Cette flambée des prix est un obstacle supplémentaire pour les familles qui comptent encore des disparus. « Le bureau de sauvetage des otages yézidis a moins de budget qu’avant. Il ne peut plus réunir rapidement les sommes réclamées. Cela oblige les familles à réunir elles-mêmes l’argent », poursuit Abdallah Shareem. Son directeur, Hussein Al-Qaidy, justifie cette situation par l’absence de soutien financier de la communauté internationale. « Ni les autorités irakiennes ni la communauté internationale ne nous ont aidés dans cette mission. Sans le soutien du bureau du premier ministre [kurde] Nechirvan Barzani, nous n’aurions pas pu sauver tous ces yézidis. On a désormais plus que besoin du soutien de la communauté internationale pour sauver les captifs mais aussi pour financer des programmes de réhabilitation physique et psychologique des survivants », plaide-t-il.

« Lavage de cerveau »

A Baadre, des familles se sont mobilisées dans l’urgence pour réunir les 20 000 dollars réclamés par un trafiquant de la région d’Hajin, en Syrie, qui a récupéré un adolescent yézidi intégré à l’armée des « Lionceaux du califat ». Son retour est prévu dans les prochains jours. « Le plus dur est de réunir la somme au moment où il le faut. Le bureau de sauvetage des captifs yézidis paiera pour ce sauvetage, mais ça va prendre du temps. Donc on paie et ils nous remboursent », confirme Hussein Hajji Othman, un habitant de Baadre qui aide les familles de déplacés yézidis. Le sauvetage de « Lionceaux du califat » est plus difficile qu’un autre. « Les combattants de Daech ne sont pas disposés à les vendre, car ils leur sont utiles au combat et pour les basses besognes. Aussi, ils leur enseignent le Coran. Chaque jour supplémentaire passé au sein de Daech rend le sauvetage plus difficile et dangereux car ils sont plus convaincus par l’idéologie », explique Abdallah Shreem.

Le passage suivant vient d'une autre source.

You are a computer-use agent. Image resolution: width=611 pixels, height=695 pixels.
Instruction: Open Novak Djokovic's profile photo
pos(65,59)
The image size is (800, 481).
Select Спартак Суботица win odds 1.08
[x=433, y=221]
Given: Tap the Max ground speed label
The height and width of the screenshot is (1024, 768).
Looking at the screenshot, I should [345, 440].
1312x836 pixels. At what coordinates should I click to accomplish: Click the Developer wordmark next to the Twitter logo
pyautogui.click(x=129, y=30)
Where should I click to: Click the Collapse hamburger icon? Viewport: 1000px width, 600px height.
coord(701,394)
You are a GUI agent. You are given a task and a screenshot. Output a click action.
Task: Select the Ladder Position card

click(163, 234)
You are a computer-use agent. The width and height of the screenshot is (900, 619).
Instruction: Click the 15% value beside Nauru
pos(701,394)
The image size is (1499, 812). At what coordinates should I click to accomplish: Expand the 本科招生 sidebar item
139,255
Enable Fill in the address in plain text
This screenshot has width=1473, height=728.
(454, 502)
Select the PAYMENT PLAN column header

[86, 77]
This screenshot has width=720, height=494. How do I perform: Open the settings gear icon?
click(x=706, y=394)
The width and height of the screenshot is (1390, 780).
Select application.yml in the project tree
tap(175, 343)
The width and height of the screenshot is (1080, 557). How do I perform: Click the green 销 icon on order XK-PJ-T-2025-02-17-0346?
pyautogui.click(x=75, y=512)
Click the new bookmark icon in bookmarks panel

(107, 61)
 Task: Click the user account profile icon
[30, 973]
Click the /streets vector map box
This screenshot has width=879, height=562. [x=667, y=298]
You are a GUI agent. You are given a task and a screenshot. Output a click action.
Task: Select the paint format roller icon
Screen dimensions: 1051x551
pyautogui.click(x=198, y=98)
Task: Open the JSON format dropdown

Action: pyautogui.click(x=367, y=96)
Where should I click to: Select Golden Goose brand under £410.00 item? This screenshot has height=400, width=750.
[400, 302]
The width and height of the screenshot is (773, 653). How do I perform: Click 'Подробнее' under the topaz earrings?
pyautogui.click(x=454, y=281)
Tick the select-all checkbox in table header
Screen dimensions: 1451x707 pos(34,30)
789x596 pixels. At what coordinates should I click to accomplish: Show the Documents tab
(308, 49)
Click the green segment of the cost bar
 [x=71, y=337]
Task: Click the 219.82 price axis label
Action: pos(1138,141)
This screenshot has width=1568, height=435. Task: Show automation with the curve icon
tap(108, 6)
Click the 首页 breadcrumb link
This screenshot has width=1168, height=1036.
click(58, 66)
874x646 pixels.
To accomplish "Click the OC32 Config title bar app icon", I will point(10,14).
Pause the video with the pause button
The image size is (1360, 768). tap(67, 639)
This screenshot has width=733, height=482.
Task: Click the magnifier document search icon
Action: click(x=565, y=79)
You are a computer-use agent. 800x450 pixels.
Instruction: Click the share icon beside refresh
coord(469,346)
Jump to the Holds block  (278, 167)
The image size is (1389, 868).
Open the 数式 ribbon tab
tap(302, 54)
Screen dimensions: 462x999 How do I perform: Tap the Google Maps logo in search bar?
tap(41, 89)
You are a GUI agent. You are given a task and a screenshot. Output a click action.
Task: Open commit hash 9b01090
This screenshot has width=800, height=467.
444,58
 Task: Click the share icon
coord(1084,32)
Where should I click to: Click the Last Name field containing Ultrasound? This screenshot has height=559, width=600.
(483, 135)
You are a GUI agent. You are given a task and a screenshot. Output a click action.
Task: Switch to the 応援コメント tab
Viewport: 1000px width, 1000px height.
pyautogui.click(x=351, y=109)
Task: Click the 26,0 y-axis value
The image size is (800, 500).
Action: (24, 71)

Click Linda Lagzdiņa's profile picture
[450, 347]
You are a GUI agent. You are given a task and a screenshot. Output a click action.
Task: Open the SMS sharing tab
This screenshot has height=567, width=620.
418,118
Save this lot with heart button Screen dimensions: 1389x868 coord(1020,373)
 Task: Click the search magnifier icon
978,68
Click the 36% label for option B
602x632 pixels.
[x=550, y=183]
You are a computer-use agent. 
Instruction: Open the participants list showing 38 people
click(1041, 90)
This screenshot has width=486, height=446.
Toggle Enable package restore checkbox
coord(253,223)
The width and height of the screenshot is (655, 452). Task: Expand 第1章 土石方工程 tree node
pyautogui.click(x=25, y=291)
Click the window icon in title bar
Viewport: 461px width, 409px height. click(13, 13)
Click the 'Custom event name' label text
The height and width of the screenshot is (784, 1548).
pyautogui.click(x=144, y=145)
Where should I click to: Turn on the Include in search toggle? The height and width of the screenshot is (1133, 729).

Aydul Hajji sait que Radwan ne sera certainement sauvé que contre son gré. « Le dernier garçon qui l’a croisé m’a dit qu’ils leur avaient lavé le cerveau. Radwan, comme les autres, a un téléphone. S’il le voulait, il pourrait nous appeler, mais il ne le fait pas », se lamente-t-elle. La nouvelle du sauvetage de l’adolescent yézidi à Hajin lui redonne de l’espoir. « On n’a rien, on ne reçoit même pas d’aide comme on vit hors du camp, mais on est prêts à payer le prix qu’il faudra, dit la mère yézidie. Même s’ils demandent 50 000 dollars : on n’a pas le choix ! On a même dit au sauveur qu’on était prêts à payer une commission de 10 000 dollars. Et si jamais quelqu’un retrouvait mon mari, je suis prête à vendre l’un de mes reins pour le récupérer. »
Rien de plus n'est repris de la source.